• _DIRECTIONS FOR THIS TASK_
In the podcast episode on Airbnb opportunities for tourism destinations, in which city did Jodie and her partner start hosting?

• _SELECTED EXCERPT_
START

Airbnb Opportunities for Tourism Destinations
In this episode, episode 71, I enjoy a fantastic chat with Airbnb host and expert Jodie Willmer about opportunities and lessons for tourism destinations regarding Airbnb’s latest move into Trips. Jodie has a tonne of experience in strategy and governance for destinations and not for profits so is the perfect person to look at the sharing economy and specifically Airbnb and share what opportunities could be present for many tourism destinations. As always you can read the show notes below but you’ll get better value through listening, so please press play and enjoy learning about Airbnb Opportunities for Tourism Destinations!
In this episode we discuss Airbnb Opportunities for Tourism Destinations including
- Airbnb moving beyond accommodation and launching Trips, creating this whole opportunity for people to share their talents and their skills with guests.
- Airbnb’s nondiscrimination policy and their commitment to inclusion and respect.
- People are looking for different type of experiences, not a cookie-cutter type of experience.
- People are looking for connecting with other people, and getting to know locals, and having an experience which is unique.
- People want to experience destinations like a local
- Tourism destinations need to rethink traditional partnerships and look outside their industry for partnerships and opportunities.
And lots more great stuff! Listen in and please feel free to tweet me with your comment or drop me an email at email@example.com
HollyG: Today, we welcome Jodie Willmer. Jodie is an Airbnb host and expert, and works in governance and strategy consultant. We’ll be talking today about Airbnb Opportunities for Tourism Destinations. Welcome to the podcast, Jodie.
Jodie: Thank you, Holly, for having me.
HollyG: You’ve recently attended the much talked about Airbnb Open in LA which is a huge event run by Airbnb with thousands of people and Airbnb hosts attend. Can you tell us a little bit about Airbnb Open and why you attended this event?
Jodie: Absolutely. My partner, Rob and I are in fact Airbnb hosts, and we started hosting about three years ago in Melbourne. We’ve realised very quickly that our experience and background in tourism and project management helped us provide amazing guest experiences. By that, I mean we created templates, and checklists, and a house menu for our guests so that they could feel really independent and really immerse themselves in experiences in Melbourne that we love to share with people.

END

• _RAW RECORDS_
START

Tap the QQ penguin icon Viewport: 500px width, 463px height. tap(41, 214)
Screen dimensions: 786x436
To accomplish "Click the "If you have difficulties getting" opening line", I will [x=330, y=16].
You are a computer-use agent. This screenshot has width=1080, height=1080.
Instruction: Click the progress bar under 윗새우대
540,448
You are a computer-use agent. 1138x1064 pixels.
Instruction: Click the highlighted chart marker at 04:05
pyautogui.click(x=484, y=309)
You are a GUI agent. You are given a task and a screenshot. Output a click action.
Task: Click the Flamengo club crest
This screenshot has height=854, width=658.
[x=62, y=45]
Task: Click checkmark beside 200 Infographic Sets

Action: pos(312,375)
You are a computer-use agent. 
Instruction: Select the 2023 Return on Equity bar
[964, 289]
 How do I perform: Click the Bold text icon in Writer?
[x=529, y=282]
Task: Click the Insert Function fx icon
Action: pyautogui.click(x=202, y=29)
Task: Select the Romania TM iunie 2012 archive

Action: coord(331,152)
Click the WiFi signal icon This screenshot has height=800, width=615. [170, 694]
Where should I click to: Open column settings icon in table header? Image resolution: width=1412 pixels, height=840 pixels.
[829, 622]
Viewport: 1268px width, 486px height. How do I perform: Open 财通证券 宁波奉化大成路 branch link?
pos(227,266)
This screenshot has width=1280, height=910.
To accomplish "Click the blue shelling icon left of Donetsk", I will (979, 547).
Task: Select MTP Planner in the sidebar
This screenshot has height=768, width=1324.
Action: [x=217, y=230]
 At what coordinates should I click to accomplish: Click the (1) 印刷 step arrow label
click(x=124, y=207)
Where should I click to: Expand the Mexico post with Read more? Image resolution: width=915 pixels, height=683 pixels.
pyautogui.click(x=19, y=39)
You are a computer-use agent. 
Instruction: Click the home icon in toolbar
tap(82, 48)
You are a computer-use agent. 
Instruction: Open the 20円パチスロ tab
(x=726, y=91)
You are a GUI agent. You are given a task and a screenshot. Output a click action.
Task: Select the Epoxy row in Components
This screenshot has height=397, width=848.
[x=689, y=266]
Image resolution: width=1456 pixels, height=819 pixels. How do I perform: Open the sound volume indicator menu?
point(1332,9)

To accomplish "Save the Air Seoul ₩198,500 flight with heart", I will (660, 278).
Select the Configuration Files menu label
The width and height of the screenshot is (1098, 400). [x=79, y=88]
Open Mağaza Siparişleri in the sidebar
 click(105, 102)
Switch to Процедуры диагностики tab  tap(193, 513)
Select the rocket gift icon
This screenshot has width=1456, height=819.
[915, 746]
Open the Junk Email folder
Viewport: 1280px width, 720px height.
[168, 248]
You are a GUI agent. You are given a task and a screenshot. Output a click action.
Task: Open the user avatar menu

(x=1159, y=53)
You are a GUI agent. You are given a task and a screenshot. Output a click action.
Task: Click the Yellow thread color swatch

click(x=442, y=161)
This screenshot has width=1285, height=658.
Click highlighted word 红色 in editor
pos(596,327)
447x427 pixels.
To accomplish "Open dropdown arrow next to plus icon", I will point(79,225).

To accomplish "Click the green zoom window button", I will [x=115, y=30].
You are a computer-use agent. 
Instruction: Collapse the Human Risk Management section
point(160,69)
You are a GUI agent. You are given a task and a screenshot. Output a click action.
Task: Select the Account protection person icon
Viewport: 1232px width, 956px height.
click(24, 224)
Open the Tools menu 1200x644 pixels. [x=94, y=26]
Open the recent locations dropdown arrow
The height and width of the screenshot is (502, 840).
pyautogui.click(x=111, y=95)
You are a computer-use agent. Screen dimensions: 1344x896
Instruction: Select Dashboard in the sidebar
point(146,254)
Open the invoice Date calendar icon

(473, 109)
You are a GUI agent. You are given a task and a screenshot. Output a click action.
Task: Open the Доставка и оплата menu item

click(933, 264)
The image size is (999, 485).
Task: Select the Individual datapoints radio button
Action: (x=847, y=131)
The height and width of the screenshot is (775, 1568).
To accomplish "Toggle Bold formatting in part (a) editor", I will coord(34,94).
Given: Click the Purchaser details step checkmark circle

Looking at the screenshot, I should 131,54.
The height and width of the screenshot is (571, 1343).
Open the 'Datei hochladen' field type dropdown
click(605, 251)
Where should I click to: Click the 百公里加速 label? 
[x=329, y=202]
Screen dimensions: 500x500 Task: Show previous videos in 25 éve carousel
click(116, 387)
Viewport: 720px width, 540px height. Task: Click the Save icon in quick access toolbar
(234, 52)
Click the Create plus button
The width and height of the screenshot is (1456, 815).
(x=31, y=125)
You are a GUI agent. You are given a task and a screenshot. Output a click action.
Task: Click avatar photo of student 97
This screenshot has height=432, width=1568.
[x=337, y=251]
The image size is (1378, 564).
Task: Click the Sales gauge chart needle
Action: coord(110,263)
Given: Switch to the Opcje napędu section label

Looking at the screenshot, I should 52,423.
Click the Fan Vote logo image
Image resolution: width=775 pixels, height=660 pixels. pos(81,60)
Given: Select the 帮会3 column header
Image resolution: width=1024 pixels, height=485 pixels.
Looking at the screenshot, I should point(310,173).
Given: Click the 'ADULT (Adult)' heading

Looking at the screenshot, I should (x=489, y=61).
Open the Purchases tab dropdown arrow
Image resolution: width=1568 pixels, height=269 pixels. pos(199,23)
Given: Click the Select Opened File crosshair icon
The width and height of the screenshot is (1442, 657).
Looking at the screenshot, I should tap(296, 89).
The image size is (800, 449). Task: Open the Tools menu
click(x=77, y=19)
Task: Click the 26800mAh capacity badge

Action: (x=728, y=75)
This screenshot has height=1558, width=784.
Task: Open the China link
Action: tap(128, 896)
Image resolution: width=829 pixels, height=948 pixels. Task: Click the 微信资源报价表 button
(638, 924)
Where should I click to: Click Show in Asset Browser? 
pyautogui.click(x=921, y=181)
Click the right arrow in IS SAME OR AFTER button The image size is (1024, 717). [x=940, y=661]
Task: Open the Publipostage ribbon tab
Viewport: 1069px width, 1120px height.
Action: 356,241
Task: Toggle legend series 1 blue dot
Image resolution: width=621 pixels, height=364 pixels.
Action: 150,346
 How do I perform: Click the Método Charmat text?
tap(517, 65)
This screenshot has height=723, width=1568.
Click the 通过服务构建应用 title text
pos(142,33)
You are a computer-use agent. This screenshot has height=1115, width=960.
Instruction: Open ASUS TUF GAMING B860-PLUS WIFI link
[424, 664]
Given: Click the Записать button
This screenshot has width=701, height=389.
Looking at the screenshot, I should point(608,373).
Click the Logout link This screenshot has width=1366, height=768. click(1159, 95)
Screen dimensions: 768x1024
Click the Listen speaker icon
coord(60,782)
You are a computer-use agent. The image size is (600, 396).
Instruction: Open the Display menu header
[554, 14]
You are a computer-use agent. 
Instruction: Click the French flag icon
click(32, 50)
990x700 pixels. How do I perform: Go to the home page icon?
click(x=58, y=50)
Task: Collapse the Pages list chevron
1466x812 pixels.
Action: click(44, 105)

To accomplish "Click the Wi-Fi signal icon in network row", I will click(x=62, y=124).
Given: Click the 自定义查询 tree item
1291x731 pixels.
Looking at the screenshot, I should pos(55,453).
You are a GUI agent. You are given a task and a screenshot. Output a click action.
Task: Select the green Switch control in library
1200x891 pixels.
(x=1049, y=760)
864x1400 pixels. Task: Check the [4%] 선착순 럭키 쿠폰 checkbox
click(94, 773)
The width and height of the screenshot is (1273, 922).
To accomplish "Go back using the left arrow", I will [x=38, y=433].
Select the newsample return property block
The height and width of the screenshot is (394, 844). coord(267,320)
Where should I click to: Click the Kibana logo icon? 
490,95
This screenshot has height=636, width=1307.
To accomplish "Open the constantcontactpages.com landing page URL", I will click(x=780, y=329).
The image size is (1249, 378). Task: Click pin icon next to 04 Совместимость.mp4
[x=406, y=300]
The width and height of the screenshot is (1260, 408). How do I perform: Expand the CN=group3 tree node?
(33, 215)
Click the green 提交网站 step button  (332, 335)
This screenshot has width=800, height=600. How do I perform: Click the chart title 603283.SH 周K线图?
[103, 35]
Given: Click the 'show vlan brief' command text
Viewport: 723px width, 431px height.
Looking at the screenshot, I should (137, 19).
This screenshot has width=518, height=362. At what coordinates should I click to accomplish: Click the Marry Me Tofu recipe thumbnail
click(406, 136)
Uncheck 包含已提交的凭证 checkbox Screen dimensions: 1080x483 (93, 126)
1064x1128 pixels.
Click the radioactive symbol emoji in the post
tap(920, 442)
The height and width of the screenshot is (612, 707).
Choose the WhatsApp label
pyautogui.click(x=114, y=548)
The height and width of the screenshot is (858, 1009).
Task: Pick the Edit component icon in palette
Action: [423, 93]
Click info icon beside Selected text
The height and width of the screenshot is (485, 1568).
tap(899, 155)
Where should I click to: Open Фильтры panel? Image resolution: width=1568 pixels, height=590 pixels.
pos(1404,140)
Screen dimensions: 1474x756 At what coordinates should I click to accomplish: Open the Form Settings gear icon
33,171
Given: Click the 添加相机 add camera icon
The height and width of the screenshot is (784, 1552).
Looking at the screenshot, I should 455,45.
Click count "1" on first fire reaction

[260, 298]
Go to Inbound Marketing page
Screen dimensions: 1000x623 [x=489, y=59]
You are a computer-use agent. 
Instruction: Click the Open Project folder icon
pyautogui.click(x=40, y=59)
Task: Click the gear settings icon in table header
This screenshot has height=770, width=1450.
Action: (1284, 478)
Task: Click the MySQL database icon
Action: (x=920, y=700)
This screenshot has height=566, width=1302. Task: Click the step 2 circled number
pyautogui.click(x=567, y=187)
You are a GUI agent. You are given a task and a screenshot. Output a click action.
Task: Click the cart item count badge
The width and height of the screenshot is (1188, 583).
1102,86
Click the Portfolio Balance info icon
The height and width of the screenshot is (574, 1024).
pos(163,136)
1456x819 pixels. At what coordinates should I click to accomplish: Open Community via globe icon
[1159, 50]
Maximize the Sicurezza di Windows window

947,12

END

• _WRITTEN ANSWER_
Melbourne